**Aim of the exercise:** Please output, as a JSON list of strings, only the lines in the entries below from the line containing "You are a GUI" through the line containing "(158, 790).", both included. Use one string per line and omit any blank lines.
[Start of section]
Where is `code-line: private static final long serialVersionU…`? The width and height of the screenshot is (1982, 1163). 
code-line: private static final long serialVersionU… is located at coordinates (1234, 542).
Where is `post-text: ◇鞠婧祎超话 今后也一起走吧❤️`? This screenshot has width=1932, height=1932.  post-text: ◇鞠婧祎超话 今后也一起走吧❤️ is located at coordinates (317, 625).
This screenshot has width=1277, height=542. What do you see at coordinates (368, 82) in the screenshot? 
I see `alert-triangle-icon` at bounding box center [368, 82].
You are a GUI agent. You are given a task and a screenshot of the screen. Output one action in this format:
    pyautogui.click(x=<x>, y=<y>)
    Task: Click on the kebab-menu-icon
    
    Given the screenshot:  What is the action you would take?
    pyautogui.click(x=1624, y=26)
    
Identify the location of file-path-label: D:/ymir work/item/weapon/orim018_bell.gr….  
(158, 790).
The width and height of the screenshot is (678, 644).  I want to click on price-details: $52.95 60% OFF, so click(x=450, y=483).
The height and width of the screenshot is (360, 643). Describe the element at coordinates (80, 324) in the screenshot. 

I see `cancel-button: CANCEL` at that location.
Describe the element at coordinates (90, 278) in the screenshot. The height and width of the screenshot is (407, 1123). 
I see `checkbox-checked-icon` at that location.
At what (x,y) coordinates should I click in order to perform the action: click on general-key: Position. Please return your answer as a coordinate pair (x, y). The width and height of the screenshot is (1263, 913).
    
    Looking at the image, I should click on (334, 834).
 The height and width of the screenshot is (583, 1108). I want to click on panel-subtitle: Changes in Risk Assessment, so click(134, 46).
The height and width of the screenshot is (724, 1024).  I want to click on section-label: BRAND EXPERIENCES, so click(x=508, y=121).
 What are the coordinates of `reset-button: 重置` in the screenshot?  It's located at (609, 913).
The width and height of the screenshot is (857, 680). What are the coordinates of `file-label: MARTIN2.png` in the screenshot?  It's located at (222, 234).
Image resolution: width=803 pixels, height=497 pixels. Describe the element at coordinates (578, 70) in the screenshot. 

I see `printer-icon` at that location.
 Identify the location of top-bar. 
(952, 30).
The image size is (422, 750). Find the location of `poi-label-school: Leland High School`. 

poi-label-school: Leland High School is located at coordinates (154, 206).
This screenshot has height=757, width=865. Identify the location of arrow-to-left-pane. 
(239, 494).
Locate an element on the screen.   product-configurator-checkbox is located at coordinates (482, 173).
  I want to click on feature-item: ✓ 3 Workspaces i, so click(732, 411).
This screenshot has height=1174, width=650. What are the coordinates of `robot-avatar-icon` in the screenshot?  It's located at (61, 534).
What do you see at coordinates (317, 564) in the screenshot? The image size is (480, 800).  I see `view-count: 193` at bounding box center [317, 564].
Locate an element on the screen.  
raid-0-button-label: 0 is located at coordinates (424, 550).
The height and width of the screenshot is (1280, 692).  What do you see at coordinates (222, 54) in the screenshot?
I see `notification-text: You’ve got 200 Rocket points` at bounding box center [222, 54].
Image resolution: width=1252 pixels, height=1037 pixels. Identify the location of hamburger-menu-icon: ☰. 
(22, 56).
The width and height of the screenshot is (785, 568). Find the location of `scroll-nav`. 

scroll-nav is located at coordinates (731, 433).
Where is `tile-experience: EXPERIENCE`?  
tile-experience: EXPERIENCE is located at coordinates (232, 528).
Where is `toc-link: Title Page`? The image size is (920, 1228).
[End of section]
**Result for this exercise:**
[
  "You are a GUI agent. You are given a task and a screenshot of the screen. Output one action in this format:",
  "    pyautogui.click(x=<x>, y=<y>)",
  "    Task: Click on the kebab-menu-icon",
  "    Given the screenshot:  What is the action you would take?",
  "    pyautogui.click(x=1624, y=26)",
  "Identify the location of file-path-label: D:/ymir work/item/weapon/orim018_bell.gr….  ",
  "(158, 790)."
]